PROBLEM STATEMENT: Do these statements agree with the passage on the MCS-48 chip family? (a) The chip has 27 input/output lines. (b) The MCS-48 family was introduced in the early 1980s. (c) An MCS-48 chip served as the processor in the first IBM PC keyboard. Answer yes or no for each, quoting the words from the passage that decide it.

EXTRACT TO READ:
-*-*-
The chip operates on a standard 5V logic level and provides 27 input/output lines, making it incredibly versatile for controlling hardware peripherals. The 11 MHz maximum clock speed might sound crawling by today's standards, but in the realm of 1980s embedded control, it was more than enough muscle to drive complex mechanical and digital systems.

The Legacy, Lore & Myths

The Intel MCS-48 family was a monumental milestone in silicon history. Introduced in the late 1970s, it was essentially the world's first true "computer on a chip," integrating the CPU, ROM, RAM, and I/O onto a single piece of silicon.

While the exact NEC variant here was an industrial workhorse, the underlying architecture has a legacy that borders on mythical. A mask-ROM version of this chip family (the 8048) famously powered the original Magnavox Odyssey² video game console. Even more famously, it was the dedicated processor inside the very first IBM PC keyboard. Every time someone typed on that legendary Model F keyboard, an MCS-48 chip was scanning the capacitive matrix and sending those keystrokes down the wire.
-*-*-
SUPPLIED RECORDS:
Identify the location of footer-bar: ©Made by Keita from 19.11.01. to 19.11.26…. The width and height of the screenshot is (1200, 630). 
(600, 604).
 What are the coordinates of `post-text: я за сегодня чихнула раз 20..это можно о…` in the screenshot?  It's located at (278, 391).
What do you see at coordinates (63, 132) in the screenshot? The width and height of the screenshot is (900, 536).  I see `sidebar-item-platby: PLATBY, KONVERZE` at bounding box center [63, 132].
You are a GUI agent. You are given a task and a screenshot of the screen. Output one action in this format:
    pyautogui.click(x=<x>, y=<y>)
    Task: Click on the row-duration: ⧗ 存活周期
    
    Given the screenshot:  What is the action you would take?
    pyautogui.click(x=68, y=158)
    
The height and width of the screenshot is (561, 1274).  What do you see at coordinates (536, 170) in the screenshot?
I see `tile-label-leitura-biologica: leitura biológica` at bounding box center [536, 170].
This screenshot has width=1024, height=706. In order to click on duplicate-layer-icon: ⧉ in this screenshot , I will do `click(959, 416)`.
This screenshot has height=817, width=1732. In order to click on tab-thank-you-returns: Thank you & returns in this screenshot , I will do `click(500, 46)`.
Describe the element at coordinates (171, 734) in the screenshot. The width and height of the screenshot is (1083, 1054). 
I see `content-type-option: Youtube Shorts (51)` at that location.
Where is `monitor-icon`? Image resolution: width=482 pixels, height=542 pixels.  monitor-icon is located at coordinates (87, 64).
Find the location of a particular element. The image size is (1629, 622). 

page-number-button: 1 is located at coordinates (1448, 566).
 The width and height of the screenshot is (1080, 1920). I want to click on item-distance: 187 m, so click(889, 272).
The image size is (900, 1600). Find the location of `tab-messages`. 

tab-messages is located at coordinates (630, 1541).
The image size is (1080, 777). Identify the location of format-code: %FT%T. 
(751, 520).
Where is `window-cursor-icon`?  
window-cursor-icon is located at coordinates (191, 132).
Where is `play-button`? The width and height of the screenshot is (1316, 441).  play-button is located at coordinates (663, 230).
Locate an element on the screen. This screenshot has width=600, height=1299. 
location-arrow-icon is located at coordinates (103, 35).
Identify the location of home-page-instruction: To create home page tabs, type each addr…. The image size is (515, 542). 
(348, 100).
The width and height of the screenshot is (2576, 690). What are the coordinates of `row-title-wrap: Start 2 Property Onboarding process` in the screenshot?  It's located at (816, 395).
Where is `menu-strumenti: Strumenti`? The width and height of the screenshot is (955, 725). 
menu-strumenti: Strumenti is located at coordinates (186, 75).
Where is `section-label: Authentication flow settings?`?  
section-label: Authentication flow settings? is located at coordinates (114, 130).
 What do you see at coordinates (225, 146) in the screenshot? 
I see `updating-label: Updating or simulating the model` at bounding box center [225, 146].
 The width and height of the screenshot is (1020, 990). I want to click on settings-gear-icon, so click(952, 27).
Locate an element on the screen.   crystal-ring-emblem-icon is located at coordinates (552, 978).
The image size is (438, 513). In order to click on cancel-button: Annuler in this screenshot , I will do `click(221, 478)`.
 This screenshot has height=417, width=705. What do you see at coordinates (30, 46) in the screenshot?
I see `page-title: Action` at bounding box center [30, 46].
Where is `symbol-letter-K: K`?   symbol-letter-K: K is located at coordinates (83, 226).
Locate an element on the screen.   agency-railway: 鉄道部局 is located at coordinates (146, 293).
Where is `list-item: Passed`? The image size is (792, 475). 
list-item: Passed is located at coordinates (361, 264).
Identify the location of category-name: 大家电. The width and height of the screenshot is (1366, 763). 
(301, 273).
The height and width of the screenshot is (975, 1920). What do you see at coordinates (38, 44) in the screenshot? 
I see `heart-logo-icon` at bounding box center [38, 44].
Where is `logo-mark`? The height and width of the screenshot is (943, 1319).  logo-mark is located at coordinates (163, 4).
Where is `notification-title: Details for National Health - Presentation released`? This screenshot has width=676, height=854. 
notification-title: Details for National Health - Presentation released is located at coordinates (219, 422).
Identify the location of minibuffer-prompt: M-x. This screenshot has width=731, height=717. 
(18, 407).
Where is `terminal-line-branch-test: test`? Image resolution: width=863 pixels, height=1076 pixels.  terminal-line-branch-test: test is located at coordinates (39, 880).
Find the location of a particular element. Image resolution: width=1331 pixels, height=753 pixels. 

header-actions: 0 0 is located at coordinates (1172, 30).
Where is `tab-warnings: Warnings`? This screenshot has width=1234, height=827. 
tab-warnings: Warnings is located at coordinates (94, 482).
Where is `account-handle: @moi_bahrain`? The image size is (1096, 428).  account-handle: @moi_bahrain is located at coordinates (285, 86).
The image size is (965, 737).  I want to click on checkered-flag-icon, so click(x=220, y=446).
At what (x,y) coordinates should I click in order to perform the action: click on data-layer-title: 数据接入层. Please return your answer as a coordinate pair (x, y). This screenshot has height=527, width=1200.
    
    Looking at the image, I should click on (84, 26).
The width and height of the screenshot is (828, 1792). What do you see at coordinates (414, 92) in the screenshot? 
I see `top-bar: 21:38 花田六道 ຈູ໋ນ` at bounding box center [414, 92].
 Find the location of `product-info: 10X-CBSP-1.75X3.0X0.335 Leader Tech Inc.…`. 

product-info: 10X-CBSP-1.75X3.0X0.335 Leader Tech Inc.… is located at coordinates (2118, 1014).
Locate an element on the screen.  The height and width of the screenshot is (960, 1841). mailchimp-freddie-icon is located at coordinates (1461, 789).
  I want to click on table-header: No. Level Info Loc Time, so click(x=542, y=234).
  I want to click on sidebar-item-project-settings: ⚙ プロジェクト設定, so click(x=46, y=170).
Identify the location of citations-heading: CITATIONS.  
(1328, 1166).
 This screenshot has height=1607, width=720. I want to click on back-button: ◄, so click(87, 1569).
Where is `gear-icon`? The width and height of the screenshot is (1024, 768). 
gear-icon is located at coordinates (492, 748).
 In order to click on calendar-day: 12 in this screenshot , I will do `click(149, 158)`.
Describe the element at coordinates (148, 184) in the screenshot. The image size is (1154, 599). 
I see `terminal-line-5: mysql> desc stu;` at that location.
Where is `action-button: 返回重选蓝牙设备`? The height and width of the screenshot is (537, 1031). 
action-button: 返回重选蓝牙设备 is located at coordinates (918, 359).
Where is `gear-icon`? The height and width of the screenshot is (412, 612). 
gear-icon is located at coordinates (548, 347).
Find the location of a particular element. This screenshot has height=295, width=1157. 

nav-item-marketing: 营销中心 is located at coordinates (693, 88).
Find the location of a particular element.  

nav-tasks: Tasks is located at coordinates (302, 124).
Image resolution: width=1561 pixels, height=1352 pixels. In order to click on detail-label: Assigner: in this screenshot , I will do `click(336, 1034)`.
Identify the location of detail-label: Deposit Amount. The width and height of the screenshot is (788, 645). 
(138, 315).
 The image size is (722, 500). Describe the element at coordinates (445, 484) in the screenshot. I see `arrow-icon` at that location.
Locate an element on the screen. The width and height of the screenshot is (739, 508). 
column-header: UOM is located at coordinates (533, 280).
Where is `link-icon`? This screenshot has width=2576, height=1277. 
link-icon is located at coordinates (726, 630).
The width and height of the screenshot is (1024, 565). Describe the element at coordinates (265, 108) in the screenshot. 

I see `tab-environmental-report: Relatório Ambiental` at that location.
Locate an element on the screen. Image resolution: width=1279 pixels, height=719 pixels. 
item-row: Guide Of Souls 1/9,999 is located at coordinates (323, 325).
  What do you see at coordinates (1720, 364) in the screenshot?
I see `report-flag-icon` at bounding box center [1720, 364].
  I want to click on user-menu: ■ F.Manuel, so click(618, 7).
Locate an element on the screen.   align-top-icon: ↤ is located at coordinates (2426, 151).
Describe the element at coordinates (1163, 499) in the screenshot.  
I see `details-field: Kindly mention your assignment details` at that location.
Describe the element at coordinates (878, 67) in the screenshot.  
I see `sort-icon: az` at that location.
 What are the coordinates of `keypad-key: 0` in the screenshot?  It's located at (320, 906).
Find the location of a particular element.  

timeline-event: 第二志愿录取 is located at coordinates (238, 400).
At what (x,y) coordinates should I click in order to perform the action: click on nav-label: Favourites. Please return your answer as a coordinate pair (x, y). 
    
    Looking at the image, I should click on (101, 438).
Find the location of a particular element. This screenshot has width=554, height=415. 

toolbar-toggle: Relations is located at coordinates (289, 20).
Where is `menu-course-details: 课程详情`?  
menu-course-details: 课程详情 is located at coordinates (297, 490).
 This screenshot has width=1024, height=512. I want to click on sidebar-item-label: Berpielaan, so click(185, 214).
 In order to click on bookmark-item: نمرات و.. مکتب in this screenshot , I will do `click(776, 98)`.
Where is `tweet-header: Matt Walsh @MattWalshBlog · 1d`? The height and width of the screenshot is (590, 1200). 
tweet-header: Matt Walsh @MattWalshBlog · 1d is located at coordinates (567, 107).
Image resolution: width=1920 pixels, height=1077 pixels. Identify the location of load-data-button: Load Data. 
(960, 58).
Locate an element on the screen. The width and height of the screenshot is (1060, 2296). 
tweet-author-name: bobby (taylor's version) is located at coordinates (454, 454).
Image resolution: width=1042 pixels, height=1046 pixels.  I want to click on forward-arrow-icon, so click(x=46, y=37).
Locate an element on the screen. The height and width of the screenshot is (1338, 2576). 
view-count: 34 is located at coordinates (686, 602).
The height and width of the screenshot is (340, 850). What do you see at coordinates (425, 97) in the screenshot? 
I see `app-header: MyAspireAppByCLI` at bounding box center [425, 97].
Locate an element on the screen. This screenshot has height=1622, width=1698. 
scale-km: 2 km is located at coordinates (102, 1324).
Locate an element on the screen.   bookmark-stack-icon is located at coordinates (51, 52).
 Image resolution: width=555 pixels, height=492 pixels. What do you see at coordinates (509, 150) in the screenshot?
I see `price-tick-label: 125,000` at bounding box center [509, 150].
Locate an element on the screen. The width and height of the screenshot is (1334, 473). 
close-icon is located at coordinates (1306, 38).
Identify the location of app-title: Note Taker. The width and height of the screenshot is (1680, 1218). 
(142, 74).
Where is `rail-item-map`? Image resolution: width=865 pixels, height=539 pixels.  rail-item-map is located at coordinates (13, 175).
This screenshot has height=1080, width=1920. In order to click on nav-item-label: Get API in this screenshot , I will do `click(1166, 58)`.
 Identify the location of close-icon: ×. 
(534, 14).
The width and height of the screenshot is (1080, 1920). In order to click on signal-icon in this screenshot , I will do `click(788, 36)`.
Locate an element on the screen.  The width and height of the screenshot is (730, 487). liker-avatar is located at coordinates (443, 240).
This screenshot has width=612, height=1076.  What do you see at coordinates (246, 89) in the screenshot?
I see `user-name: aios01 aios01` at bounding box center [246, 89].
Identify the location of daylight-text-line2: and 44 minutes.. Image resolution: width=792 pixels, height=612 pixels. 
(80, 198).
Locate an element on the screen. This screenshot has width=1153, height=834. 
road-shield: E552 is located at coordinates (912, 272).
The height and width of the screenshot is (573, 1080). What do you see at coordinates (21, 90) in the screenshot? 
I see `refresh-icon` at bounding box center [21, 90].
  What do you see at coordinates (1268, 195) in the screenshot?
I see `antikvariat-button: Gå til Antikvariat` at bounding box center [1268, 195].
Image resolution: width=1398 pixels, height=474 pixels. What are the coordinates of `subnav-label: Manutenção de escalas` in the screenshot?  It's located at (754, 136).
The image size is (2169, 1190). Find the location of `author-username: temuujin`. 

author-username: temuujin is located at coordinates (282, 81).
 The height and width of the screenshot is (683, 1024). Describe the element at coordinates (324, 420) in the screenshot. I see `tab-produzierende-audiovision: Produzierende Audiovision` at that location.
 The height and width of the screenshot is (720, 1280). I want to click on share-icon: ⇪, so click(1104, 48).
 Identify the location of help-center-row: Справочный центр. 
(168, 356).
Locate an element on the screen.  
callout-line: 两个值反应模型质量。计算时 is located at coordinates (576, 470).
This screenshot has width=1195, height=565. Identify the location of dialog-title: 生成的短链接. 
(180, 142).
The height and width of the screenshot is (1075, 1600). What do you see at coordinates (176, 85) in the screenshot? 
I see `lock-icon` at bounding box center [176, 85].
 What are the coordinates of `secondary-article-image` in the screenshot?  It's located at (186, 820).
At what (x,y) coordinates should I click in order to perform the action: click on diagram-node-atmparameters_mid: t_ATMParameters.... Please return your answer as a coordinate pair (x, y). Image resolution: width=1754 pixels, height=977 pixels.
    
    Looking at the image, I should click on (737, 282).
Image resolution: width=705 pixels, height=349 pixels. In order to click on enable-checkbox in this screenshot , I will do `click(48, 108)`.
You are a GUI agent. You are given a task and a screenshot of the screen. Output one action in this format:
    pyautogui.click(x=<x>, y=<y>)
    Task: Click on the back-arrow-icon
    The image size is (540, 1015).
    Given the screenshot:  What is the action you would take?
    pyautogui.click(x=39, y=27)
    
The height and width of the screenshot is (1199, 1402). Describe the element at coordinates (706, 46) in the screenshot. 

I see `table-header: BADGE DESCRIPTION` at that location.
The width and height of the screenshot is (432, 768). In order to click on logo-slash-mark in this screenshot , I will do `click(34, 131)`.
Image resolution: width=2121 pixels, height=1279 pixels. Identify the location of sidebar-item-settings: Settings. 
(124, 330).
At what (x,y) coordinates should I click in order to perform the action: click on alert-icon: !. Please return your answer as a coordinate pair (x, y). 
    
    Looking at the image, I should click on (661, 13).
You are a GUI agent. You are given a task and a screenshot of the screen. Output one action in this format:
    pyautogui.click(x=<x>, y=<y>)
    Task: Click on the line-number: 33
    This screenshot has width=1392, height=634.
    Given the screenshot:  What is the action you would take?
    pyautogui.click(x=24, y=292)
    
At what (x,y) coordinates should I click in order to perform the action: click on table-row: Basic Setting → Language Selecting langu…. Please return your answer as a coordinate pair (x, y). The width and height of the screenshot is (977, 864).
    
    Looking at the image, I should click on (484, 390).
-*-*-
RESPONSE TO THE EXERCISE:
(a) Yes: "provides 27 input/output lines"
(b) No: "Introduced in the late 1970s"
(c) Yes: "it was the dedicated processor inside the very first IBM PC keyboard"